#### Instructions to follow
Among the entries below, find the lines that hold the word "Task" and report them.
Data excerpts START
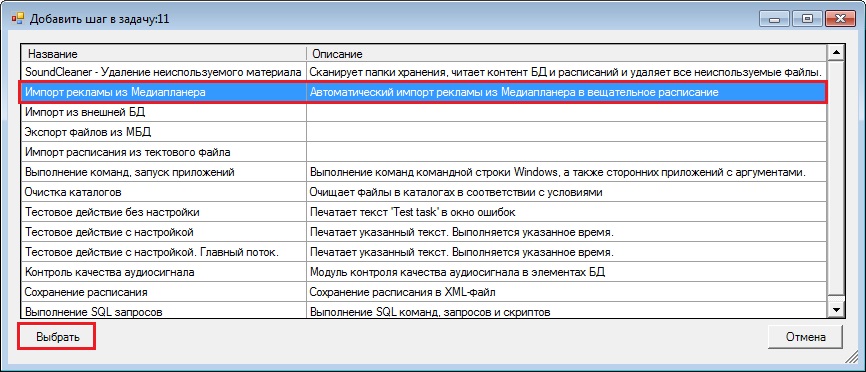Select Импорт из внешней БД row
Image resolution: width=866 pixels, height=372 pixels.
tap(424, 112)
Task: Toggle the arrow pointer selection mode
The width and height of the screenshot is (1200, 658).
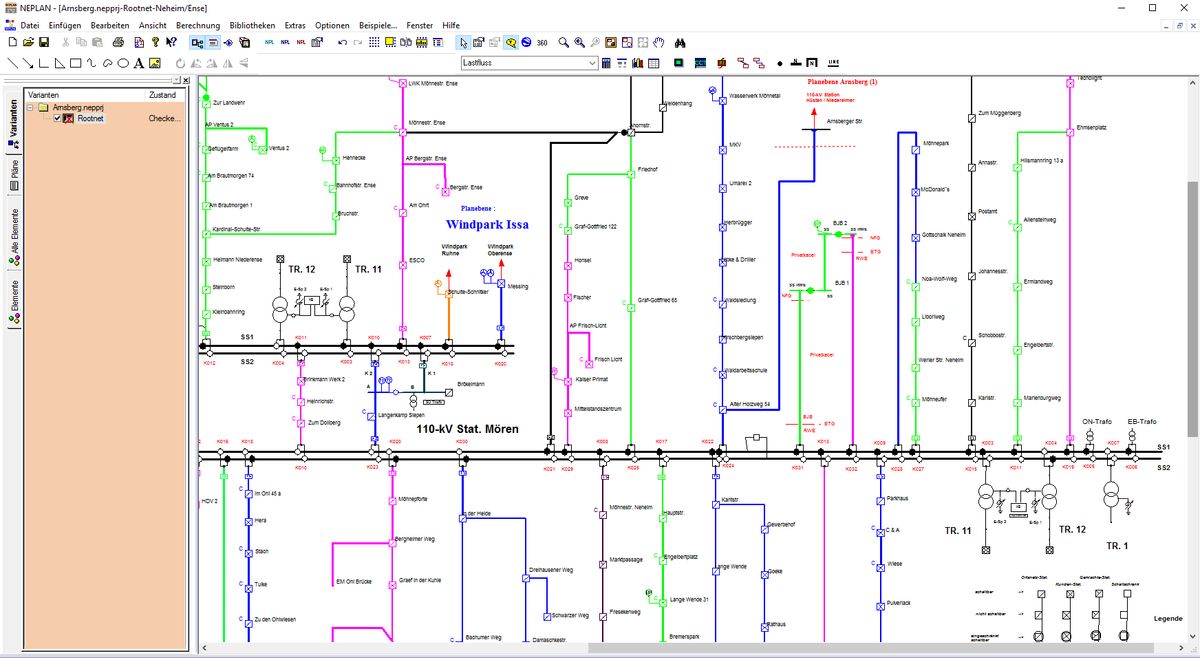Action: point(462,43)
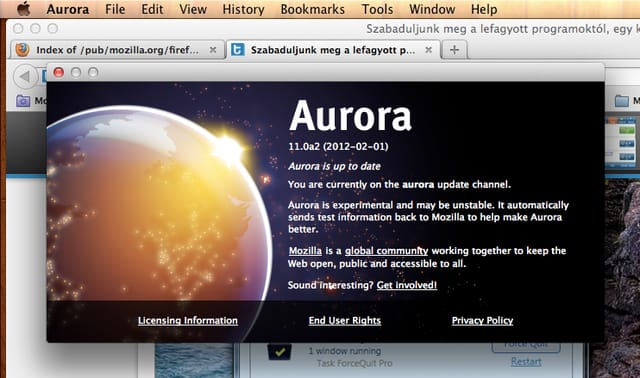Open the History menu
640x378 pixels.
[243, 9]
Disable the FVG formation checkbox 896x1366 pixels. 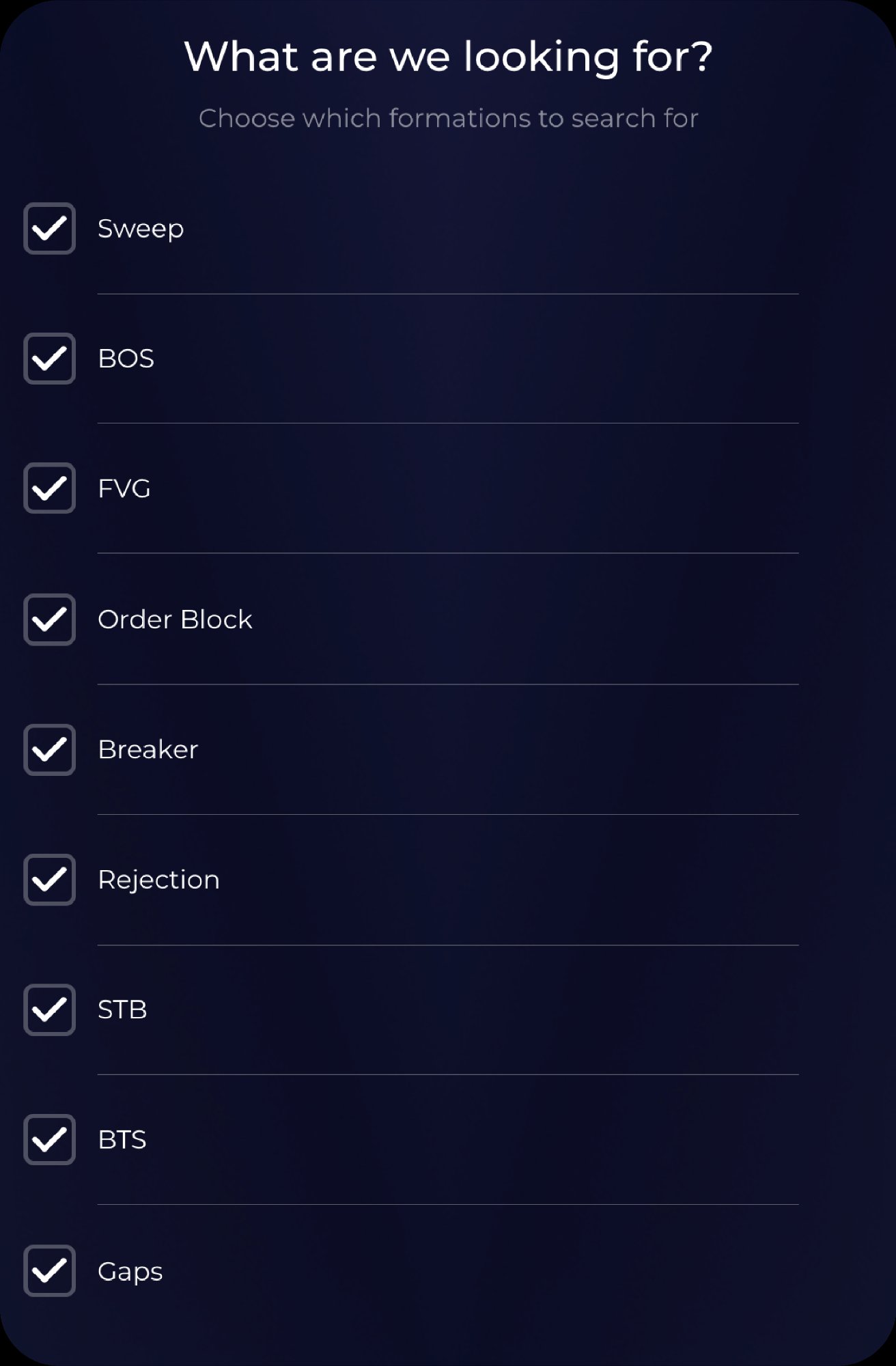point(49,488)
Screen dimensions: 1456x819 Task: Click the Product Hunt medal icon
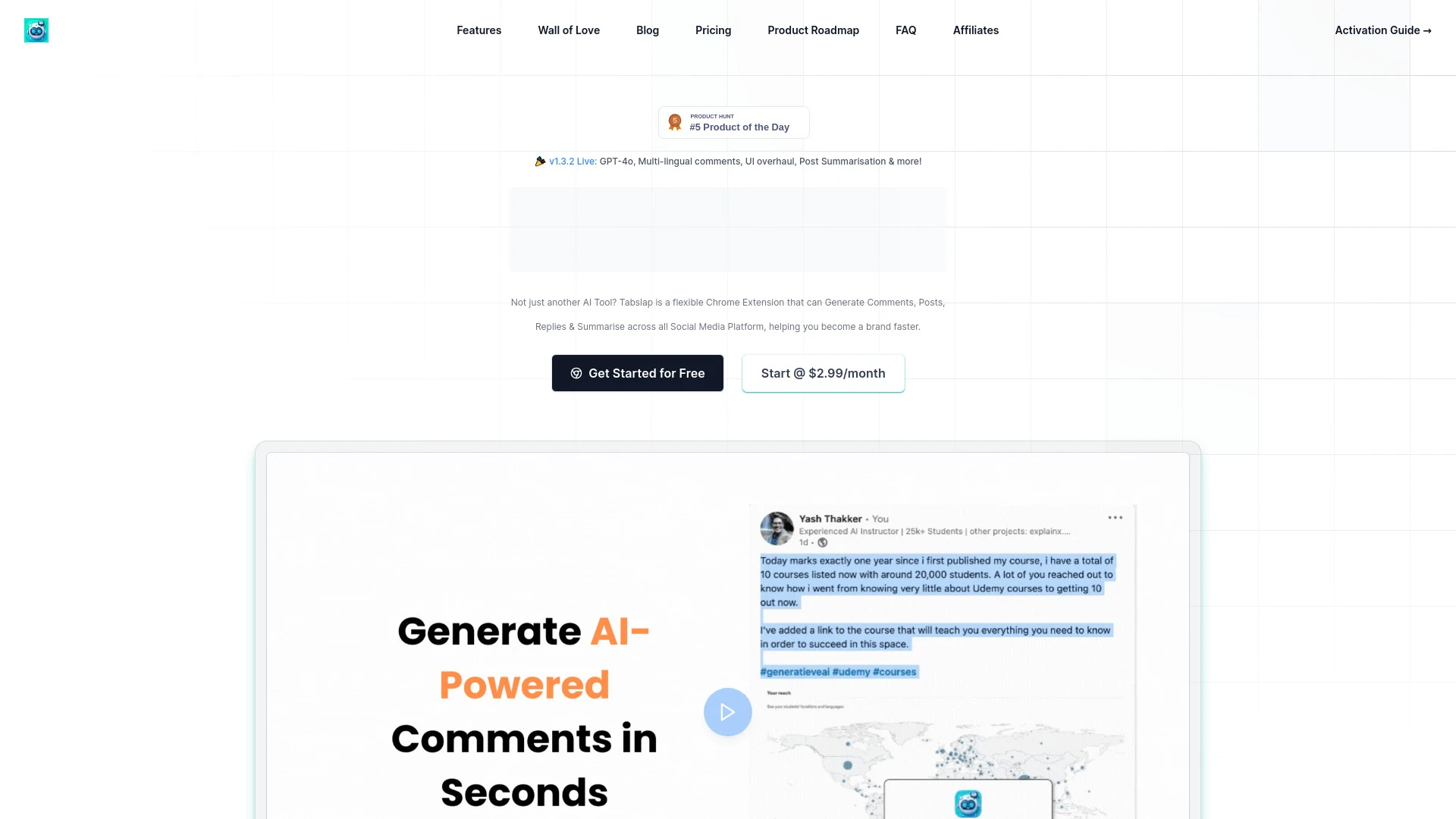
Data excerpts END
#### Answer to this problem
Task: Toggle the arrow pointer selection mode
Screen dimensions: 1456x819 Task: Click the Product Hunt medal icon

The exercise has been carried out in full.